Güncelleme Tarihi:
Yunanistan'ın ünlü şarkıcısı Angela Dimitriu'dan HÜRRİYET'e özel
Aşk bence, yanındaki insanı anlamaktır. Ağladığı zaman onunla ağlamak, güldüğü zaman onunla gülmek. Bu arada saygı da olacak elbette.
Angela Dimitriu'yu Türkiye ‘‘Margarites (Papatyalar)’’ ve ‘‘Ehoume Ke Leme (Herşeyden Önce)’’ adlı şarkılarıyla tanıdı, sevdi. Öyle sevdi ki, Angela Türkçe şarkı söylemeden Türkiye'de ‘‘Platin Plak’’ sahibi olan ilk Yunanlı kadın şarkıcı olarak tarihe bile geçti.

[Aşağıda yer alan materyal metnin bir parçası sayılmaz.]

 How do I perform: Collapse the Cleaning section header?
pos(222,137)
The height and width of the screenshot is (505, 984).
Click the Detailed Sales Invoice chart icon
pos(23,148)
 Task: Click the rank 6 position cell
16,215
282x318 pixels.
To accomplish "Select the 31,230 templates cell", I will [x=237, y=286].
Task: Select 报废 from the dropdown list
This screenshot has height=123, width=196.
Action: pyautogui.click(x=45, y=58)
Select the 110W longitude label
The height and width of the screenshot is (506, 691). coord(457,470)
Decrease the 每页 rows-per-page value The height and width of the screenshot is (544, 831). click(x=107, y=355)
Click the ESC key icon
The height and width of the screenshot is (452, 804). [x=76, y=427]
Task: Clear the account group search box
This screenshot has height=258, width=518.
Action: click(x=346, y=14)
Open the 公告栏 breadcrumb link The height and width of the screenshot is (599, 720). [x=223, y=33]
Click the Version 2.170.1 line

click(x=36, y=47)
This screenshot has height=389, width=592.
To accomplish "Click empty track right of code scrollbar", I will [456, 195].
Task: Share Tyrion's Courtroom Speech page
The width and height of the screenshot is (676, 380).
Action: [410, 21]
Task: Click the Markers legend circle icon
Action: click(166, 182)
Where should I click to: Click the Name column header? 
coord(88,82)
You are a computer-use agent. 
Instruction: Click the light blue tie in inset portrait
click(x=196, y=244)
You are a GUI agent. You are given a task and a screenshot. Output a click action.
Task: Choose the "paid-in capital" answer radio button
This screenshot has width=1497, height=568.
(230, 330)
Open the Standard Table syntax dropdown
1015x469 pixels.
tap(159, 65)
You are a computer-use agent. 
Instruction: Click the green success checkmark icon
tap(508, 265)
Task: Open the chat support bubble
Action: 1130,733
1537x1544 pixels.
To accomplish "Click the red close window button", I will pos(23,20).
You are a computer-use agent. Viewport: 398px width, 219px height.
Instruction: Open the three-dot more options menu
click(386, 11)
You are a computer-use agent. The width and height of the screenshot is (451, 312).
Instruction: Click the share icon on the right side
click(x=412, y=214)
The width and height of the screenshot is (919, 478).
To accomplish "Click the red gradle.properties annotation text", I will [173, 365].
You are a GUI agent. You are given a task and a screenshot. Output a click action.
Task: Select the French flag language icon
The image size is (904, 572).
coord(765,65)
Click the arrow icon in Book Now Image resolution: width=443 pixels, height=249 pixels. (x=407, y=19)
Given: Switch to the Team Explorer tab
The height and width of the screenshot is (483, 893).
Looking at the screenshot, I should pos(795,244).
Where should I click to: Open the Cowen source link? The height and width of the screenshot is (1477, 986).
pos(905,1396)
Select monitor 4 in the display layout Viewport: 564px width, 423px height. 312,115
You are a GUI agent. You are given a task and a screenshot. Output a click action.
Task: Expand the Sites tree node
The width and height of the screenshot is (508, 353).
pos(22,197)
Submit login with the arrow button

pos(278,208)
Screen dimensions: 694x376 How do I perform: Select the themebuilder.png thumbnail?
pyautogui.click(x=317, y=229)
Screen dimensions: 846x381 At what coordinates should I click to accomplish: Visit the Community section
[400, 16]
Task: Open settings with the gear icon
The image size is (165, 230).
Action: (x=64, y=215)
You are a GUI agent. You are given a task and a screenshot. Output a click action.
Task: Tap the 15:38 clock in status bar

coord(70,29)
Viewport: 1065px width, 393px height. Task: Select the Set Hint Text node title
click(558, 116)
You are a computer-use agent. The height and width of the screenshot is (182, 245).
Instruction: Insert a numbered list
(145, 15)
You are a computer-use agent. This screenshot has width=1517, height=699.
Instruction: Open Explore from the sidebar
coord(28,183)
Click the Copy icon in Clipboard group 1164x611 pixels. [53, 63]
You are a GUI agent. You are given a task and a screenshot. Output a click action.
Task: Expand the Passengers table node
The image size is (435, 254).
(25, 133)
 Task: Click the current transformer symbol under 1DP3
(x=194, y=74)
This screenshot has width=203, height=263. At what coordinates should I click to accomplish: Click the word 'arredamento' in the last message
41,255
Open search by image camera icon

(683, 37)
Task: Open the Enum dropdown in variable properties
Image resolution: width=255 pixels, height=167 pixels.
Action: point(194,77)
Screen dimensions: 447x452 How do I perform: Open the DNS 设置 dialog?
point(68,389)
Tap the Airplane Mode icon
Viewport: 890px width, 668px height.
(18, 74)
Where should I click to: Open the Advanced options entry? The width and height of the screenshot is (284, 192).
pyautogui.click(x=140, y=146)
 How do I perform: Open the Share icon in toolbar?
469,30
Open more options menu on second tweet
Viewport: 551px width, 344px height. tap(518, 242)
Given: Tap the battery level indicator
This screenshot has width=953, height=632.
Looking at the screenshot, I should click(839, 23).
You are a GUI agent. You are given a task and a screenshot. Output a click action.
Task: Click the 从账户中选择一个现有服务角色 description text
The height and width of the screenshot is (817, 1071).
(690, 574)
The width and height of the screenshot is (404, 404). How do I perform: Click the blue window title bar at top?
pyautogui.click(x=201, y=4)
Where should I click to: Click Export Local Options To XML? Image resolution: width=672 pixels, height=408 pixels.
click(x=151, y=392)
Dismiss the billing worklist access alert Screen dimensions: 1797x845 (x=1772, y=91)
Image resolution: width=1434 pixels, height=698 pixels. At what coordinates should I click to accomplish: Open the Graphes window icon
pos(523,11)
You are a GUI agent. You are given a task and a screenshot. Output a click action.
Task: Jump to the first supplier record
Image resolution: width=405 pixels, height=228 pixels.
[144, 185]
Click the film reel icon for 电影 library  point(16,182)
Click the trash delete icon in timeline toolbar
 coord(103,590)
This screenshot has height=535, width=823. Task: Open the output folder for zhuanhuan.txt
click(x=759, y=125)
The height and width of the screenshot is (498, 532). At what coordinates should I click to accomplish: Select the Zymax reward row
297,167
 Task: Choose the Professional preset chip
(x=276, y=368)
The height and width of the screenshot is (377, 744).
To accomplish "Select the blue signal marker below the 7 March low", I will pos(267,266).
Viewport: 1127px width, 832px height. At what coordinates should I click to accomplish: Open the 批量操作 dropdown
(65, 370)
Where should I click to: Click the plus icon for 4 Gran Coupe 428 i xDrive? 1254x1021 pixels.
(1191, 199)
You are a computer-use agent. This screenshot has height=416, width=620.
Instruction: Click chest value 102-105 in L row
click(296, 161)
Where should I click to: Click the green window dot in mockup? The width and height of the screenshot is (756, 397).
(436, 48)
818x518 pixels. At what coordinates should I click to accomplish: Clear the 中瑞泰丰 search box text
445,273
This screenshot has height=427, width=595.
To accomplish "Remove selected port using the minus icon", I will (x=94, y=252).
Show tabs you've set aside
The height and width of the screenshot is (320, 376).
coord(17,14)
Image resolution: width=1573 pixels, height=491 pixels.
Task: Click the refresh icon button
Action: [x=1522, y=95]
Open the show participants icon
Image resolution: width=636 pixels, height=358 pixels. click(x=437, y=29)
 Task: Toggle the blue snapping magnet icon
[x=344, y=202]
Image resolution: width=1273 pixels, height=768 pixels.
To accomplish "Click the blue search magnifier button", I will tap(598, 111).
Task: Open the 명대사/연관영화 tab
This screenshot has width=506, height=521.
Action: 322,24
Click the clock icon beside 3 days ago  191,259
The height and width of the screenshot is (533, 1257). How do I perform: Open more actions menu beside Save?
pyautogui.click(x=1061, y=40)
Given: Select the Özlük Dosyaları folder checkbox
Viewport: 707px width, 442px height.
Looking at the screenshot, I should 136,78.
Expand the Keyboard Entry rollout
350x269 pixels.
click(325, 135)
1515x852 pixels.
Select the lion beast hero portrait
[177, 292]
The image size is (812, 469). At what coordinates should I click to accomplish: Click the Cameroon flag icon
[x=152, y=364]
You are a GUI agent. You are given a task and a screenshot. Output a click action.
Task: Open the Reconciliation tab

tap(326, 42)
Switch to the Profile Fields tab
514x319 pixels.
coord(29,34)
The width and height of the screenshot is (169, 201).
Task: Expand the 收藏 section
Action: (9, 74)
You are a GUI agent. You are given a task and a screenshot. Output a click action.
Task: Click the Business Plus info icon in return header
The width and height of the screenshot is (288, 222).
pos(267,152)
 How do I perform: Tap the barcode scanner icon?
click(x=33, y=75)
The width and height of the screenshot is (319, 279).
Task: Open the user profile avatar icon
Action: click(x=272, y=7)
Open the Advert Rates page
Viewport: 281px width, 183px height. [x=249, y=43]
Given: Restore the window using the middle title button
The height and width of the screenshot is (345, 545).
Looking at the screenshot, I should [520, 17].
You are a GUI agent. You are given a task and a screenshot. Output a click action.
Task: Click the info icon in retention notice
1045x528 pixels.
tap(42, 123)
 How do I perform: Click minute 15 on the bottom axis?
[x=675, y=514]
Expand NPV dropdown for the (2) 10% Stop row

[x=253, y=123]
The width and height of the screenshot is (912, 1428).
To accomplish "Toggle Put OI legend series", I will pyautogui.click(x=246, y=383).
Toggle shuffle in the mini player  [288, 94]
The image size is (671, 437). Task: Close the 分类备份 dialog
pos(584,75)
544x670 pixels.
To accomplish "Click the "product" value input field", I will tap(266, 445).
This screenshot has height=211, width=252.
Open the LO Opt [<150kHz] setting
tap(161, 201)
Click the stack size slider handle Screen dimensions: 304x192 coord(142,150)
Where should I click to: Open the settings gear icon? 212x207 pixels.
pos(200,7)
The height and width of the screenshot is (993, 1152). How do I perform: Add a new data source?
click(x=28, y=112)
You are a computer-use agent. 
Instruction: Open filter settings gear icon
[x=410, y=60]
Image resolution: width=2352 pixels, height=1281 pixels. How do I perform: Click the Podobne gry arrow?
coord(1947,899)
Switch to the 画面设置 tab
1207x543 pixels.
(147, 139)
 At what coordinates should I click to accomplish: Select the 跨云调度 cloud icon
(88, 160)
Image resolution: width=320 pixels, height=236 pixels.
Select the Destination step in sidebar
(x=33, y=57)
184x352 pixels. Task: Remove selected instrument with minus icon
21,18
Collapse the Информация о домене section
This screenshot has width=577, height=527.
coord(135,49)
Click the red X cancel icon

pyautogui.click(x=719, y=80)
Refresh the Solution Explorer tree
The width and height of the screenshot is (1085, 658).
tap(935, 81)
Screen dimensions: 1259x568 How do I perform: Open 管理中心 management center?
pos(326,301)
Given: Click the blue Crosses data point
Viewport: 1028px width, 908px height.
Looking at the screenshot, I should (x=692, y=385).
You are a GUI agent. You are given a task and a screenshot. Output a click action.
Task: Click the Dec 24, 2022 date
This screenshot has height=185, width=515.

Angela'yla dünün ünlü hapishanesi, bugünün ‘‘Avrupa'nın En iyi Oteli’’ Four Seasons'ta buluştuk. Otelin direktörü Levent Gürçay, asistanları Çiğdem Gülünmez ve Anet Çalıbaşı'yla kapıda karşıladı konuklarını. Sonra çıktık 416 no.lu Kral Dairesi'ne. O anda boynuma sarıldı, yanaklarıma iki öpücük kondurdu Angela; ‘‘Bana yıldız olduğumu hissettirdiniz, işte inanılmaz Türk konukseverliği’’ diyerek.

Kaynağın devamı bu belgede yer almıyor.